• _The request_
Convert the data below into a Markdown table with the columns Index and Content. Number each nonblank line in Index and put the line itself in Content, leaving out blank lines.
***** Entries provided *****
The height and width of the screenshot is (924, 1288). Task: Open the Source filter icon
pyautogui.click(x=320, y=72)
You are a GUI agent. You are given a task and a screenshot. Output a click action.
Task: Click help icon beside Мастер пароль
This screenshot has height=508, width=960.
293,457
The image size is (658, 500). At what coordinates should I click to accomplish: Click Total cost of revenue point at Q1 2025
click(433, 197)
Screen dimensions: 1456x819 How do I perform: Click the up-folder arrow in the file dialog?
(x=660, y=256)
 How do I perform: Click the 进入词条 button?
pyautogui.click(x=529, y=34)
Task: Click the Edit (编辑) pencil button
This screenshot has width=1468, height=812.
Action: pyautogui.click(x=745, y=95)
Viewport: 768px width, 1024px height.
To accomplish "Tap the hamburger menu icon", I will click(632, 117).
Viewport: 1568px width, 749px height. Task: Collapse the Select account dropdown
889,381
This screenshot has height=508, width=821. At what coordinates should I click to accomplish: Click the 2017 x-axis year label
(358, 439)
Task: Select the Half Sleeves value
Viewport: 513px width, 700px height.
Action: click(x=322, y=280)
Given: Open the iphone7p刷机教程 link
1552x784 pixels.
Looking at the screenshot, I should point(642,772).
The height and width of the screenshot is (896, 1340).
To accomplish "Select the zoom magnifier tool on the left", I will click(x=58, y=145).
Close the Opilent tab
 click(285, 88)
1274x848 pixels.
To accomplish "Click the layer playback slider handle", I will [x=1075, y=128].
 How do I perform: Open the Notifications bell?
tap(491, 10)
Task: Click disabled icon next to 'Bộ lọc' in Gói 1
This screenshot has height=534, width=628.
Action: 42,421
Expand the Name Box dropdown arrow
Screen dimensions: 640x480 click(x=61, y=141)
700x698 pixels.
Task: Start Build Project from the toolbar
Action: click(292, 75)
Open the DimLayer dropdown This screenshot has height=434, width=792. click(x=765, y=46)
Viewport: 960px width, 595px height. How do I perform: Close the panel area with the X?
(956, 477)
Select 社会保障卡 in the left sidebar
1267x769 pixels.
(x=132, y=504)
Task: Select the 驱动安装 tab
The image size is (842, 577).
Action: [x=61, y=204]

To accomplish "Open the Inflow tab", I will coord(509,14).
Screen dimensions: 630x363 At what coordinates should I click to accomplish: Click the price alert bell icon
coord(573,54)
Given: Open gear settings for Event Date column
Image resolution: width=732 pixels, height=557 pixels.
*****
• _Solution to this problem_
| Index | Content |
|---|---|
| 1 | The height and width of the screenshot is (924, 1288). Task: Open the Source filter icon |
| 2 | pyautogui.click(x=320, y=72) |
| 3 | You are a GUI agent. You are given a task and a screenshot. Output a click action. |
| 4 | Task: Click help icon beside Мастер пароль |
| 5 | This screenshot has height=508, width=960. |
| 6 | 293,457 |
| 7 | The image size is (658, 500). At what coordinates should I click to accomplish: Click Total cost of revenue point at Q1 2025 |
| 8 | click(433, 197) |
| 9 | Screen dimensions: 1456x819 How do I perform: Click the up-folder arrow in the file dialog? |
| 10 | (x=660, y=256) |
| 11 |  How do I perform: Click the 进入词条 button? |
| 12 | pyautogui.click(x=529, y=34) |
| 13 | Task: Click the Edit (编辑) pencil button |
| 14 | This screenshot has width=1468, height=812. |
| 15 | Action: pyautogui.click(x=745, y=95) |
| 16 | Viewport: 768px width, 1024px height. |
| 17 | To accomplish "Tap the hamburger menu icon", I will click(632, 117). |
| 18 | Viewport: 1568px width, 749px height. Task: Collapse the Select account dropdown |
| 19 | 889,381 |
| 20 | This screenshot has height=508, width=821. At what coordinates should I click to accomplish: Click the 2017 x-axis year label |
| 21 | (358, 439) |
| 22 | Task: Select the Half Sleeves value |
| 23 | Viewport: 513px width, 700px height. |
| 24 | Action: click(x=322, y=280) |
| 25 | Given: Open the iphone7p刷机教程 link |
| 26 | 1552x784 pixels. |
| 27 | Looking at the screenshot, I should point(642,772). |
| 28 | The height and width of the screenshot is (896, 1340). |
| 29 | To accomplish "Select the zoom magnifier tool on the left", I will click(x=58, y=145). |
| 30 | Close the Opilent tab |
| 31 |  click(285, 88) |
| 32 | 1274x848 pixels. |
| 33 | To accomplish "Click the layer playback slider handle", I will [x=1075, y=128]. |
| 34 |  How do I perform: Open the Notifications bell? |
| 35 | tap(491, 10) |
| 36 | Task: Click disabled icon next to 'Bộ lọc' in Gói 1 |
| 37 | This screenshot has height=534, width=628. |
| 38 | Action: 42,421 |
| 39 | Expand the Name Box dropdown arrow |
| 40 | Screen dimensions: 640x480 click(x=61, y=141) |
| 41 | 700x698 pixels. |
| 42 | Task: Start Build Project from the toolbar |
| 43 | Action: click(292, 75) |
| 44 | Open the DimLayer dropdown This screenshot has height=434, width=792. click(x=765, y=46) |
| 45 | Viewport: 960px width, 595px height. How do I perform: Close the panel area with the X? |
| 46 | (956, 477) |
| 47 | Select 社会保障卡 in the left sidebar |
| 48 | 1267x769 pixels. |
| 49 | (x=132, y=504) |
| 50 | Task: Select the 驱动安装 tab |
| 51 | The image size is (842, 577). |
| 52 | Action: [x=61, y=204] |
| 53 | To accomplish "Open the Inflow tab", I will coord(509,14). |
| 54 | Screen dimensions: 630x363 At what coordinates should I click to accomplish: Click the price alert bell icon |
| 55 | coord(573,54) |
| 56 | Given: Open gear settings for Event Date column |
| 57 | Image resolution: width=732 pixels, height=557 pixels. |